[What to do]
Copy out the lines below verbatim, from the line with "You are a computer-use agent. Screen" up to and including the line with "coord(404,281)", and leave the pictures out of your copy.
──────
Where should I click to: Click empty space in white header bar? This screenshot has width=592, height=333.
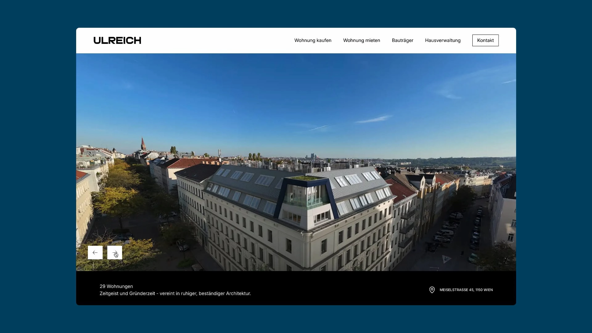(216, 40)
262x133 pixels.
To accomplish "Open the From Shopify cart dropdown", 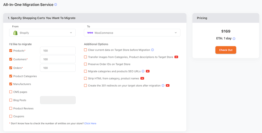I will click(42, 33).
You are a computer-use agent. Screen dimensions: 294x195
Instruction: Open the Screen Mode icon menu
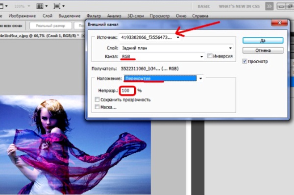coord(59,6)
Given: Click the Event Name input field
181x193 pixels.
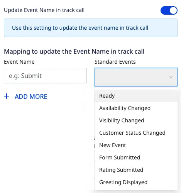Looking at the screenshot, I should 45,76.
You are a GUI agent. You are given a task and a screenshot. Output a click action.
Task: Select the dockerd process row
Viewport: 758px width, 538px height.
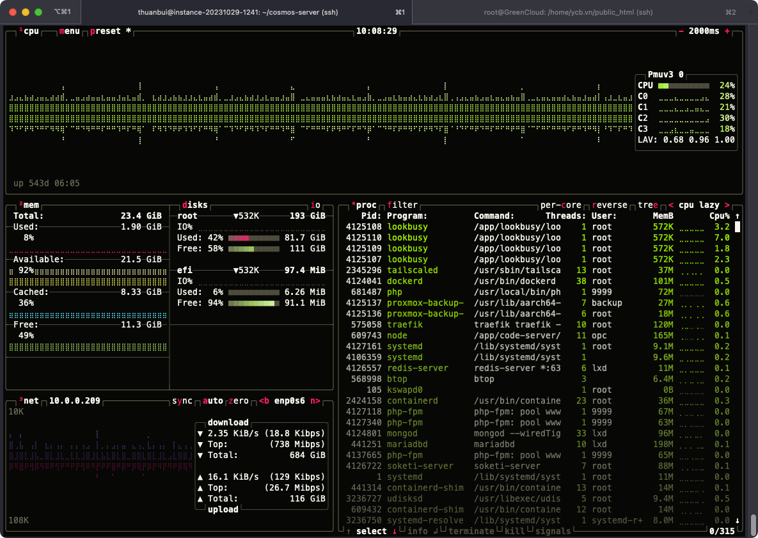coord(404,281)
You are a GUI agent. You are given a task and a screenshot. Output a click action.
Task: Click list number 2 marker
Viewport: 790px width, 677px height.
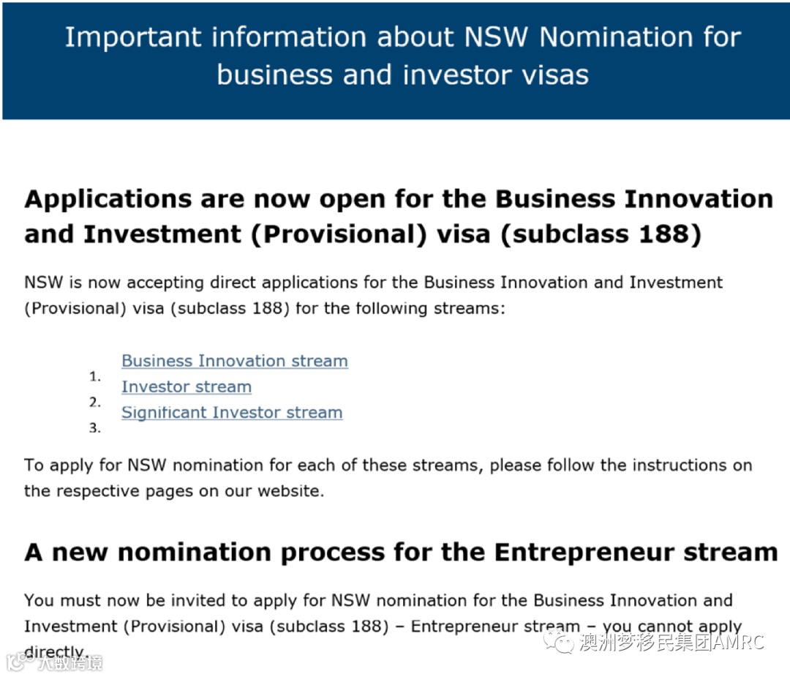coord(94,402)
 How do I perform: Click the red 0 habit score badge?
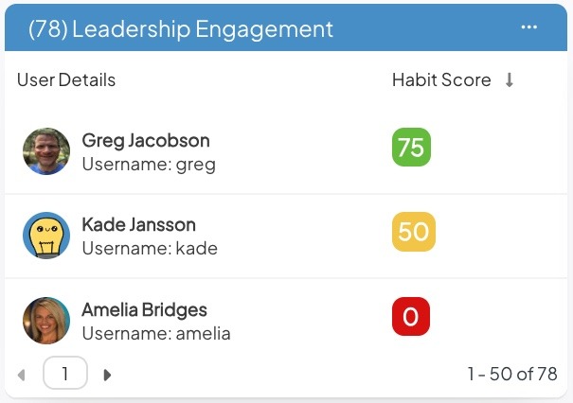(x=410, y=317)
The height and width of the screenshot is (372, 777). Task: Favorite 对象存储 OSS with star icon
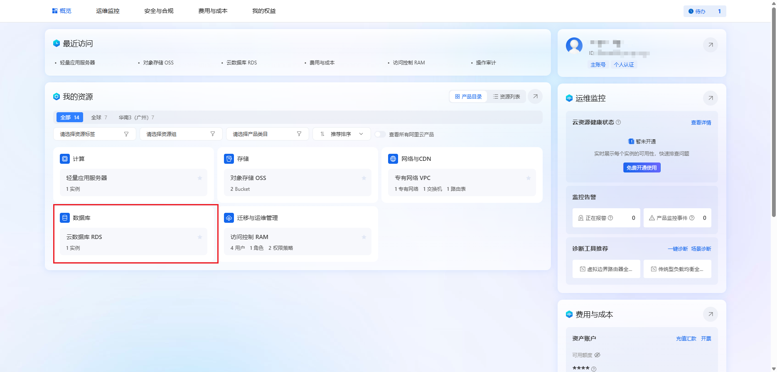364,178
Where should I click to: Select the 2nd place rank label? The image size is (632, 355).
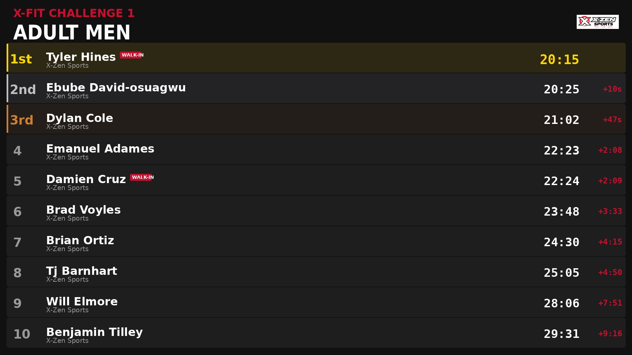click(23, 90)
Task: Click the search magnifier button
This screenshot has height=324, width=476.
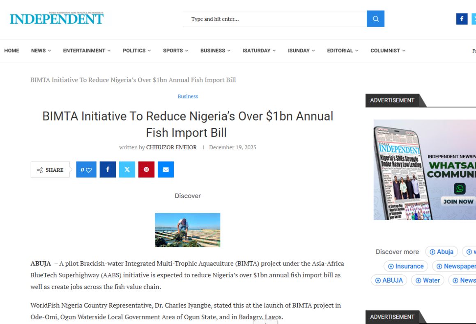Action: (x=375, y=19)
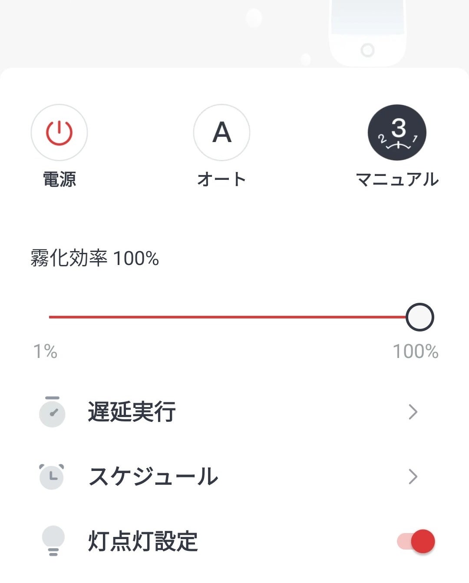
Task: Click the 100% maximum slider label
Action: coord(416,351)
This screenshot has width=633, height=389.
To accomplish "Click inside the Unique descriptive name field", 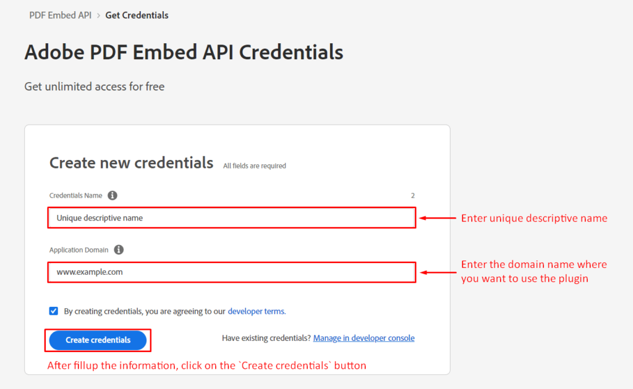I will pyautogui.click(x=231, y=217).
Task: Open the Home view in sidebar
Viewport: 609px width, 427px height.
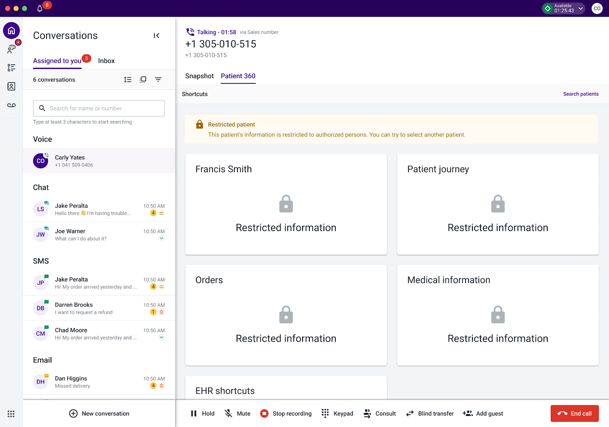Action: pyautogui.click(x=11, y=30)
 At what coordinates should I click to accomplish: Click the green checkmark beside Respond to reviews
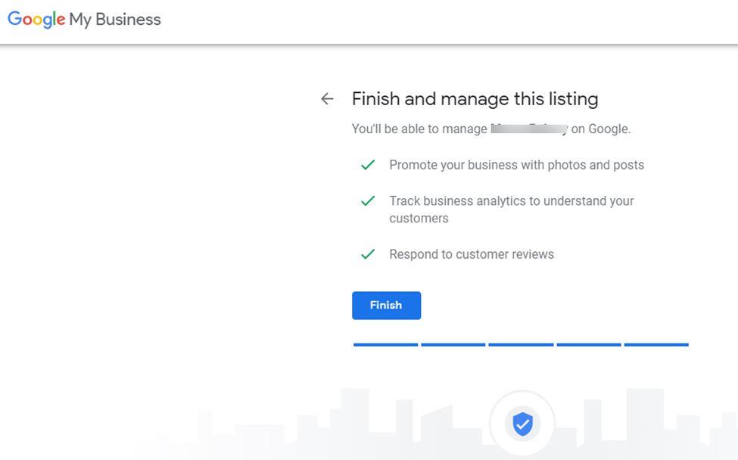pos(368,254)
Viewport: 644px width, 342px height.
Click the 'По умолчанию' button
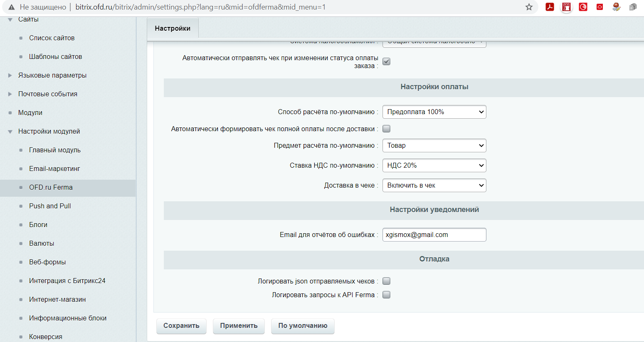[x=303, y=326]
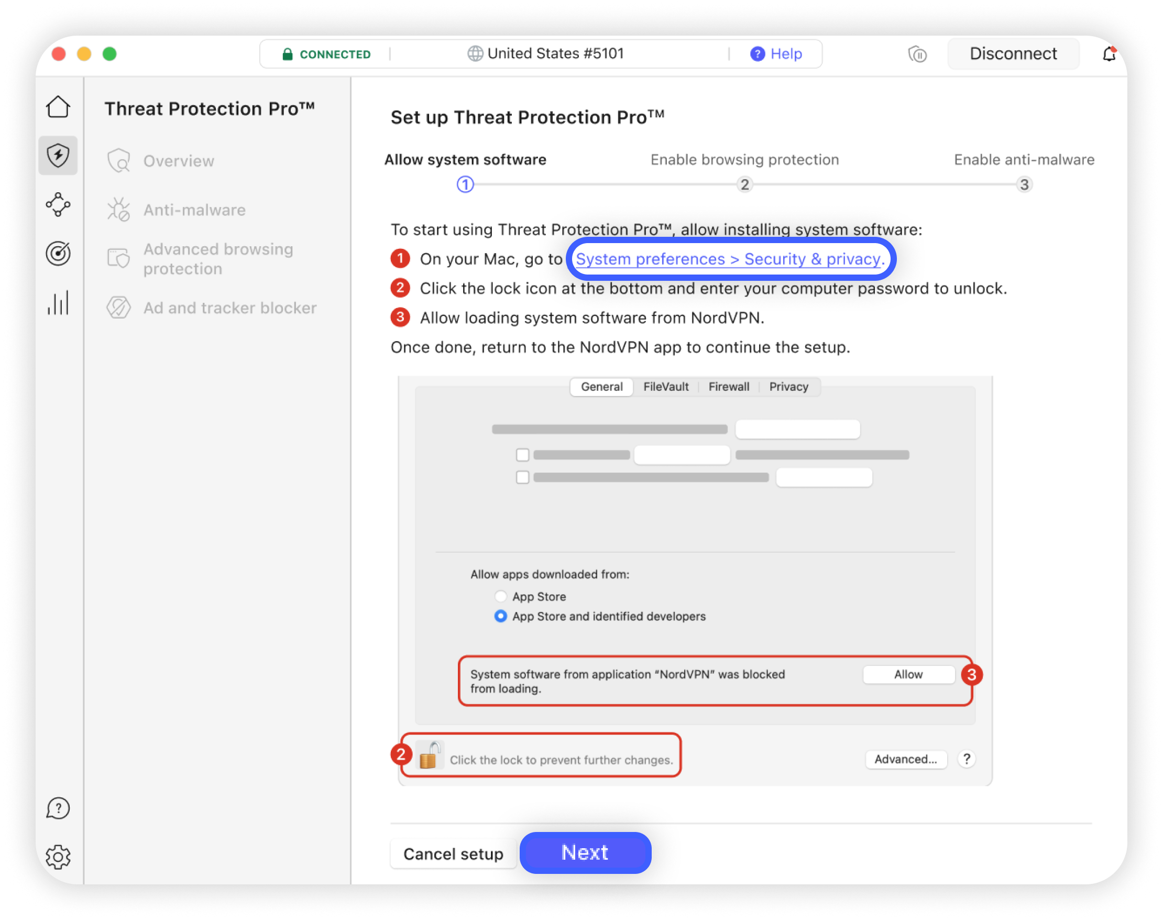Click the first checkbox in General preview
Viewport: 1163px width, 920px height.
(522, 455)
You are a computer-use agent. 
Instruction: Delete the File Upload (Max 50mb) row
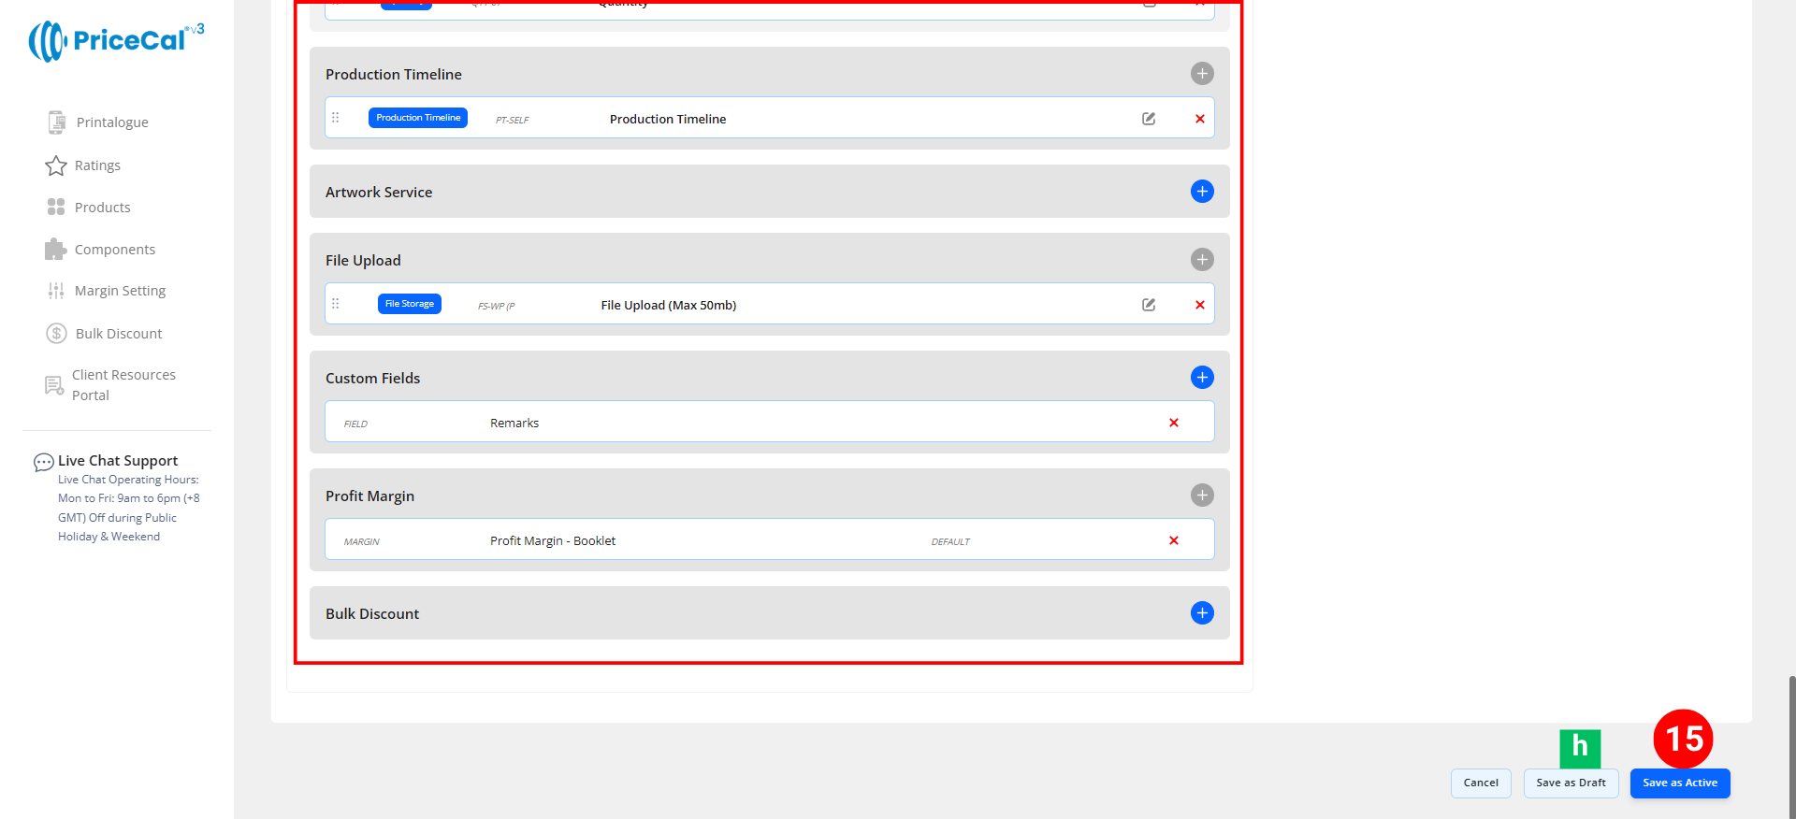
──────
[Complete output]
You are a computer-use agent. Screen dimensions: 294x195
Instruction: Open the Screen Mode icon menu
coord(59,6)
Given: Click the Event Name input field
181x193 pixels.
Looking at the screenshot, I should 45,76.
You are a GUI agent. You are given a task and a screenshot. Output a click action.
Task: Select the dockerd process row
Viewport: 758px width, 538px height.
coord(404,281)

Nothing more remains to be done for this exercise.